Ibu mengalami kecelakaan ketika hendak berangkat ke kantornya, pengendara mobil yang menabrak ibu langsung lari begitu saja. Aku masih bertemu ibu untuk yang terakhir kalinya di ruang ICU. Aku dan ayah tidak bisa berbuat apapun ketika ibu menghembuskan nafas terakhirnya.

“Nadia, jaga diri baik-baik, patuh sama Ayah ya, jadi anak yang baik ya sayang, ibu bangga sama Nadia. Ibu selalu sayang Nadia,” pesan ibu padaku dengan nada tertatih-tatih kala itu.

Sudah satu minggu berlalu setelah ibu pergi, aku terus merindukannya.

“Ayah, Nadia berangkat sekolah dulu yaa,” tuturku sambil mengikat tali sepatu di ruang tamu.

Tanpa sengaja aku melihat stoples berisi bintang kertas yang aku buat dengan ibu. Aku berfikir untuk membuat satu buah bintang kertas setiap harinya agar aku terus ingat pada ibu dan melepas kerinduanku.

Sepulang sekolah aku mengambil stoples kaca besar di dapur dan meletakannya di meja belajarku, setiap malam aku membuat satu bintang kertas, terkadang aku membuatnya bersama ayah, aku mengajarinya.

Setiap akhir pekan aku dan ayah selalu berkunjung ke makam ibu, menceritakan hari-hariku dan ayah seakan ibu masih ada. Kami juga selalu mengirimkan doa sebelum pulang. Aku dan ayah sangat merindukan ibu, kehangatan sifat ibu dengan badannya yang mungil dan berparas cantik.

Roda terus berputar, waktu tak bisa kembali dan kenangan kerap teringat.

Hari demi hari, tiba di hari spesial yang selalu kutunggu. Bintang kertas yang kubuat sudah melimpah dan mulai memenuhi toples di mejaku.

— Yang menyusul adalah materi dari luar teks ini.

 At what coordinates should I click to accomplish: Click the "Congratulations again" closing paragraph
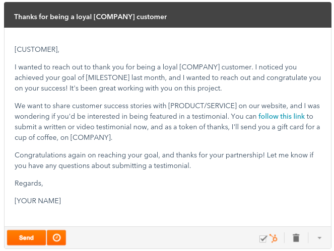tap(164, 160)
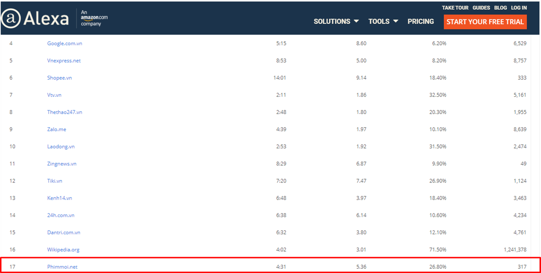This screenshot has width=541, height=273.
Task: Visit the Blog link
Action: tap(501, 8)
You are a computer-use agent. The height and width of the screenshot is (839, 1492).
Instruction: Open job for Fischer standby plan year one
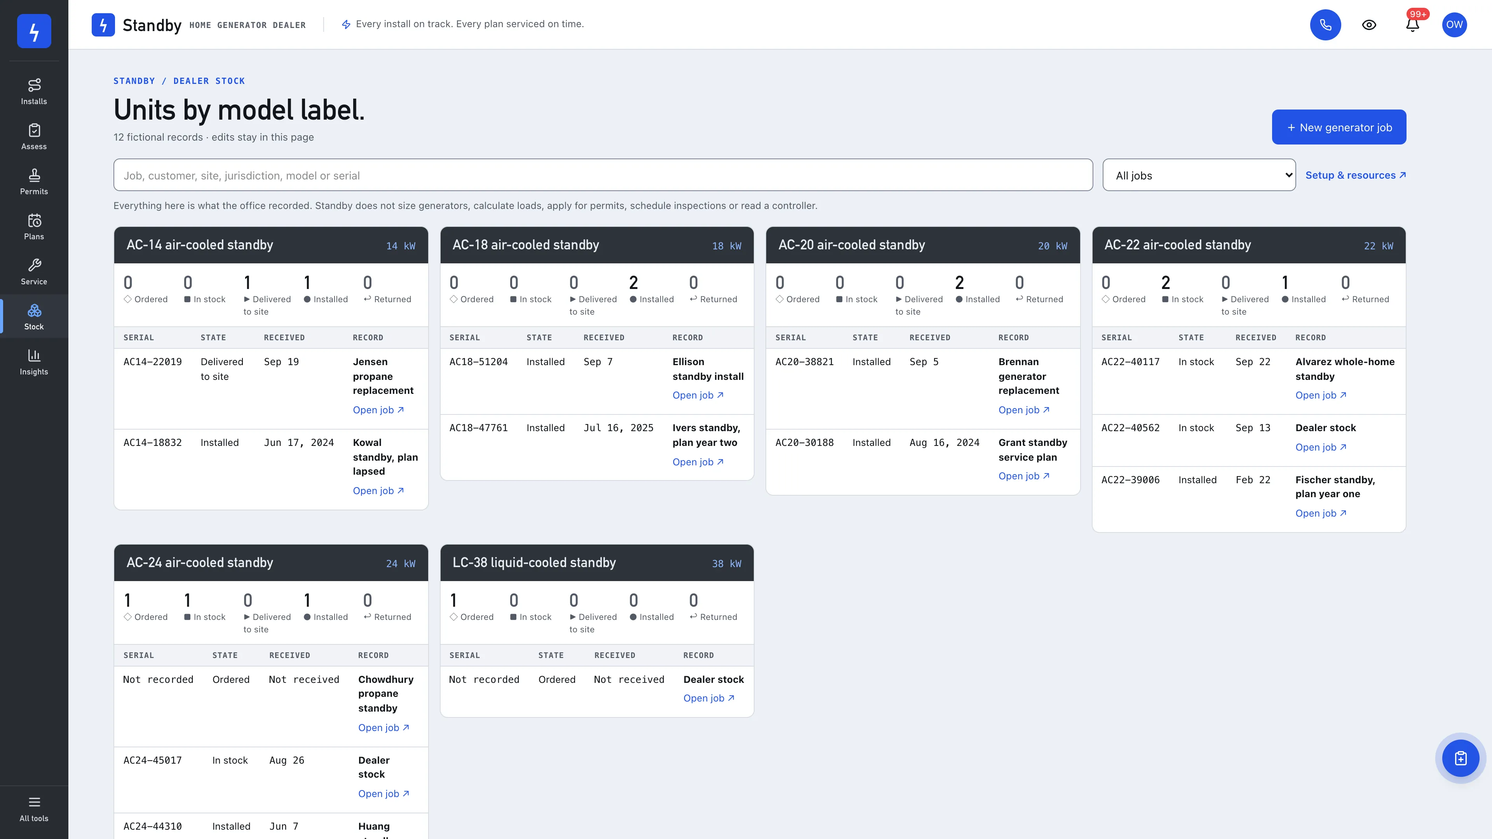coord(1321,513)
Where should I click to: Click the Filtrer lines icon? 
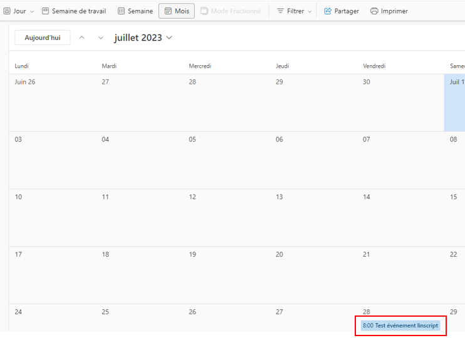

Dengan hati yang ikhlas, aku menghias tutup toples dengan pita sebagai kado dariku di hari ulang tahun ibu, aku menyimpannya di meja tamu bersama dengan stoples milik ibu.

Di hari itu, ayah pulang lebih cepat dari waktu biasanya dan aku menyempatkan diri membeli kue sepulang sekolah. Aku membersihkan dan menghias ruang tamu seakan ingin diadakan pesta. Sore harinya, aku dan ayah berfoto bersama dengan kue ulang tahun ibu di meja depan kami serta masing-masing dari kami memeluk stoples kaca berisi bintang kertas.

Foto itu menghiasi dinding ruang tamu kami, dengan bingkai berwarna kuning kecoklatan serta bertuliskan “Seribu Bintang Ibu” dibawah foto kami. Aku akan selalu membuat bintang kecil setiap aku merindukan ibu.

Selamat ulang tahu ibu, kami menyayangimu.